With our samples in hand, we can perform genetic analyses. What we do next depends on what we want to learn. If we want to sequence a genome we're going to prepare a DNA library by randomly shearing the genomic DNA and cloning the fragments into sequencing vectors. The purified cloned DNA templates are sequenced and the data we obtain are assembled into larger sequences (contigs) until, hopefully, we have a complete genome. In resequencing and other genetic assays, DNA templates are prepared from sample DNA by amplifying specific regions of a genome with PCR. The PCR products, amplicons, are sequenced and the resulting data are compared to a reference sequence to identify differences. Gene expression (EST and hybridization) analysis follows similar patterns except that RNA is purified from samples and then converted to cDNA using RT-PCR (Reverse Transcriptase PCR, not Real Time PCR - that's a genetic assay).

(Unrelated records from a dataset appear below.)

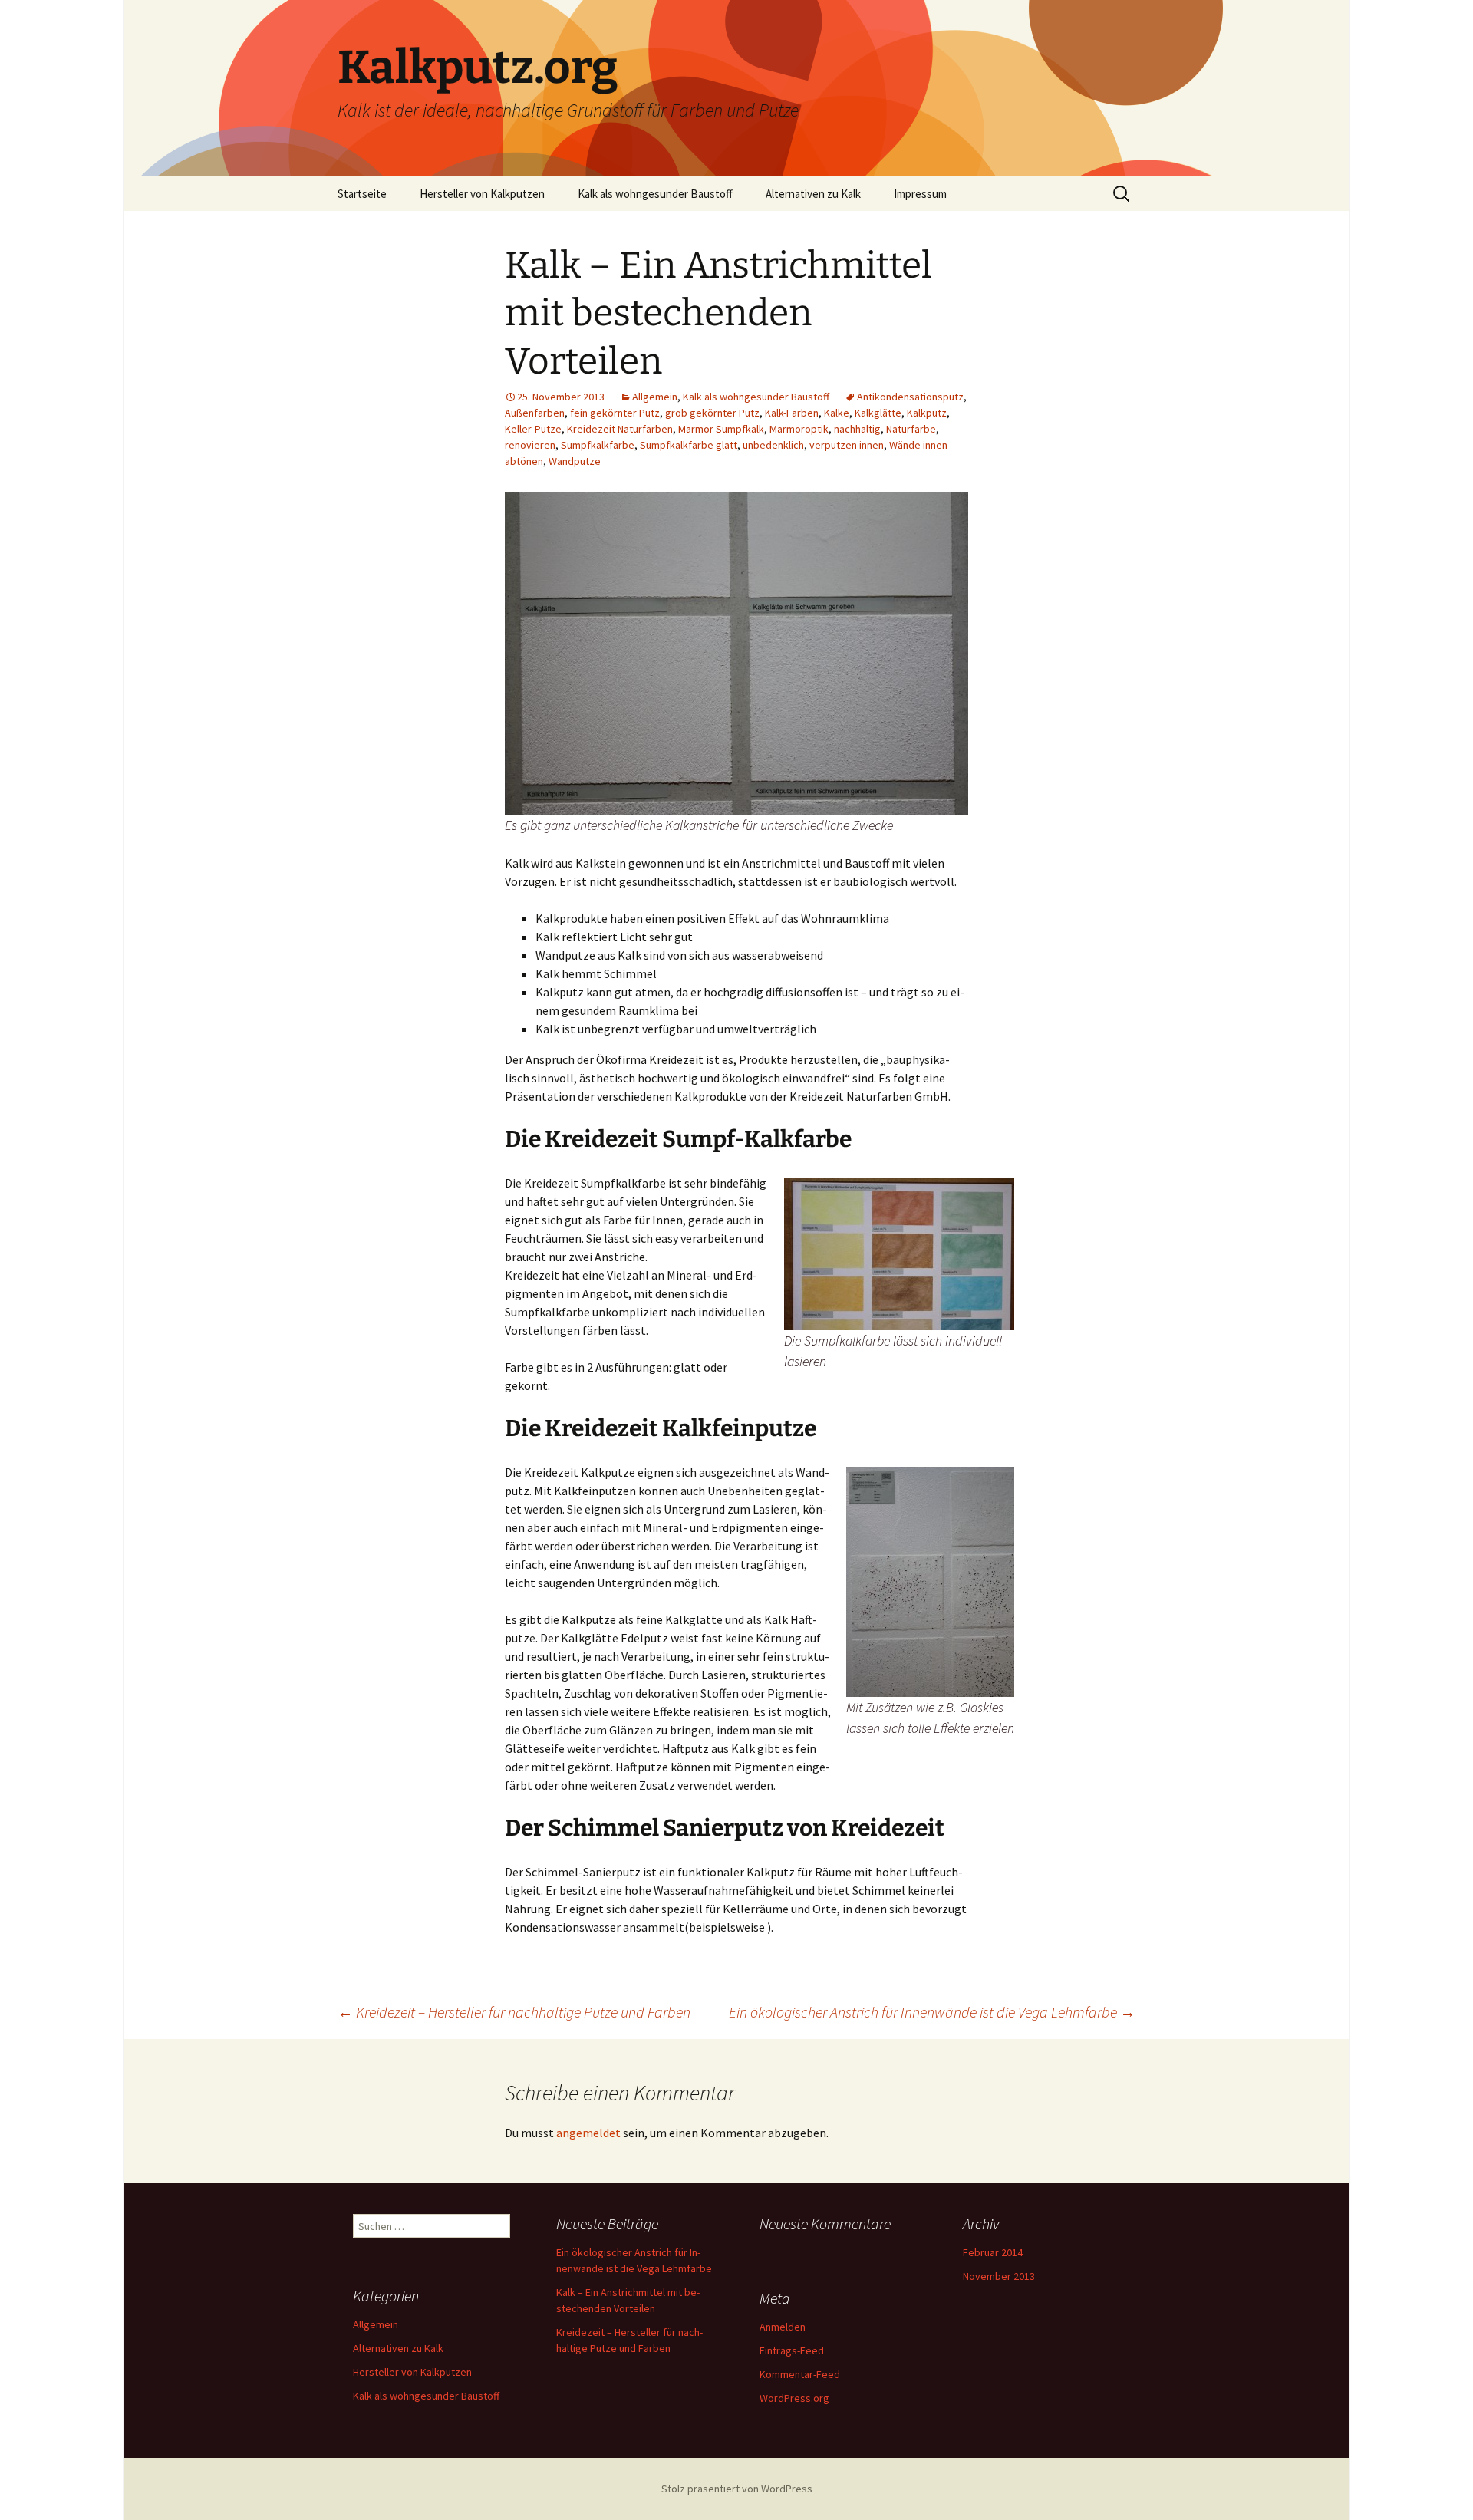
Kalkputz (927, 413)
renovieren (530, 445)
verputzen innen (846, 445)
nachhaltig (857, 429)
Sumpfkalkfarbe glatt (688, 445)
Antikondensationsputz (910, 397)
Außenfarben (535, 413)
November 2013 (999, 2276)
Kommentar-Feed (800, 2374)
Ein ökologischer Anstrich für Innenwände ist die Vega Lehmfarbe (932, 2011)
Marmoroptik (799, 429)
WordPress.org (794, 2398)
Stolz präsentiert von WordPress (736, 2488)
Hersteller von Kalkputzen (482, 193)
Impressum (920, 193)
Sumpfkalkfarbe (597, 445)
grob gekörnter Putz (712, 413)
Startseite (362, 193)
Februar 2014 (993, 2252)
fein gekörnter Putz (615, 413)
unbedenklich (773, 445)
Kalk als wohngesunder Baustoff (655, 193)
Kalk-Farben (792, 413)
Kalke (836, 413)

From a workflow point of view, we can see how the physical materials change throughout the process. Sample material is converted to DNA or RNA (nucleic acids), and the nucleic acids are further manipulated to create templates that are used for the analytical reaction (DNA sequencing, fragment analysis, RealTime-PCR, ...). As the materials flow through the lab, they're manipulated in a variety of containers. A process may begin with a sample in a tube, use a petri plate to isolate bacterial colonies, 96-well plates to purify DNA and perform reactions, and 384-well plates to collect sequence data. The movement of the materials must be tracked, along with their hierarchical relationships. A sample may have many templates that are analyzed, or a template may have multiple analyses. When we do this a lot we need a way to see where our samples are in their particular processes. We need a workflow management system, like FinchLab.